Botanix is focused on the regulatory approval and commercialisation of its lead dermatology product, Sofdra™, a drug for the treatment of primary axillary hyperhidrosis, a medical condition where excessive sweating occurs in the armpits.
Sofdra is a new chemical entity for the treatment of primary axillary hyperhidrosis for which Botanix has successfully submitted a New Drug Application (NDA) for US regulatory approval with the United States Food and Drug Administration (FDA). We expect FDA approval in mid-2024 after satisfying issues raised by the FDA in a Complete Response Letter primarily regarding Instructions for Use and minor wording changes to the carton and bottle label.
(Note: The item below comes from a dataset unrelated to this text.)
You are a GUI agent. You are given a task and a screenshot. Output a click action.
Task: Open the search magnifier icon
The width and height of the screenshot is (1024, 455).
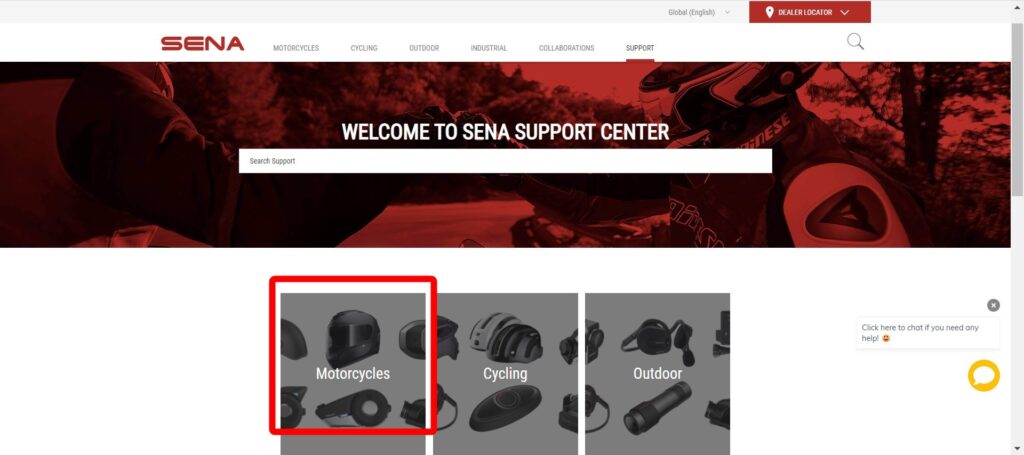(855, 42)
The letter did not identify any other deficiencies in the NDA.
Supported by our team of world-leading dermatology and commercialisation experts, Botanix is ideally positioned to penetrate large and underserved global markets for this product, with scope for significant revenue generation.
The product has promising potential as a best-in-class solution, backed by positive results from a Phase 3 pivotal clinical program, and has already been approved in Japan and launched by Botanix’s partner, Kaken Pharmaceutical Co., Ltd. (Ecclock® Sofpironium Bromide 5%). as a self-administered, once-daily, topical gel therapy.
Sofpironium Bromide is delivered via a metered-dose pump with an applicator that allows patients to avoid direct contact with the hands and other body parts. A point of difference that sets it apart from current products on market – for both patient use and drug efficacy.